In ls machine output also accepts a fields list via --fields or -f. For example you could output only the uid column skipping headers in machine output:

$backy2 -ms ls -f uid

Or if you want to output date, name, valid and tags e.g. for monitoring:

$backy2 -ms ls -f date,name,valid,tags

Debugging

In case anything goes wrong, you may use the DEBUG log-level.
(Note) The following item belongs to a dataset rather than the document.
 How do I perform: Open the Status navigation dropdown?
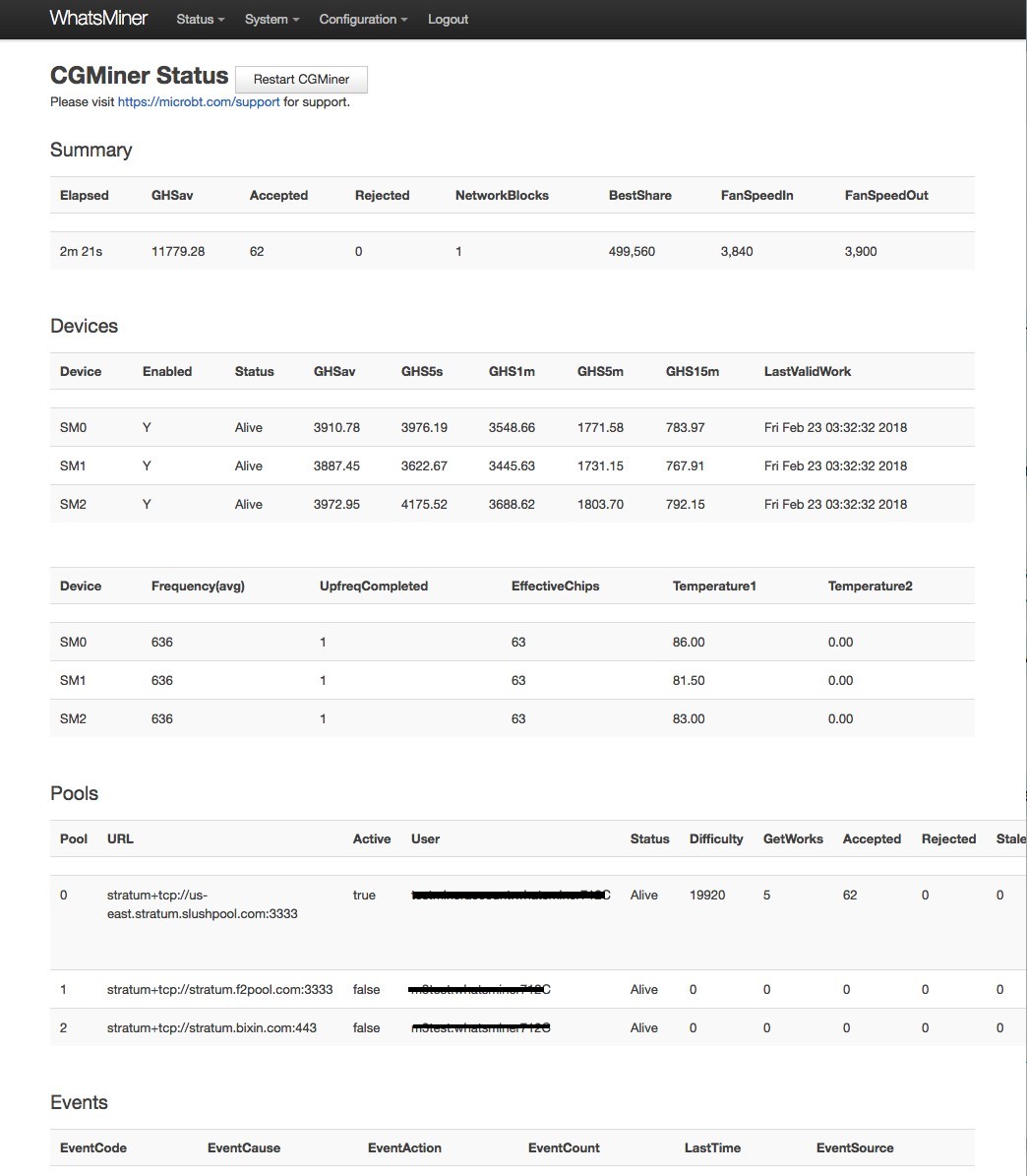click(x=199, y=19)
You can temporarily enable this with the generic -v switch:

$ backy2 -v ls
    INFO: $ /home/dk/develop/backy2/env/bin/backy2 -v ls
   DEBUG: backup.ls(**{'tag': None, 'snapshot_name': None, 'name': None})
+---------------------+---------------+--------------------------------------+-------+------------+--------------------------------------+-------+-----------+----------------------------+
|         date        | name          | snapshot_name                        |  size | size_bytes |                 uid                  | valid | protected | tags                       |
+---------------------+---------------+--------------------------------------+-------+------------+--------------------------------------+-------+-----------+----------------------------+
| 2017-05-02 10:42:02 | copy on write | d91be794-2f21-11e7-b961-a44e314f9270 | 25600 |  104857600 | fa196d8e-2f23-11e7-b961-a44e314f9270 |   1   |     0     |                            |
| 2017-05-02 10:26:48 | test          |                                      | 25600 |  104857600 | d91be794-2f21-11e7-b961-a44e314f9270 |   1   |     0     | b_daily,b_monthly,b_weekly |
+---------------------+---------------+--------------------------------------+-------+------------+--------------------------------------+-------+-----------+----------------------------+
   DEBUG: Writer 0 finishing.
   DEBUG: Writer 1 finishing.
   DEBUG: Writer 2 finishing.
   DEBUG: Writer 3 finishing.
   DEBUG: Writer 4 finishing.
   DEBUG: Reader 3 finishing.
   DEBUG: Reader 1 finishing.
   DEBUG: Reader 2 finishing.
   DEBUG: Reader 0 finishing.
   DEBUG: Reader 4 finishing.
    INFO: Backy complete.

As you can see, this will produce high amouts of output.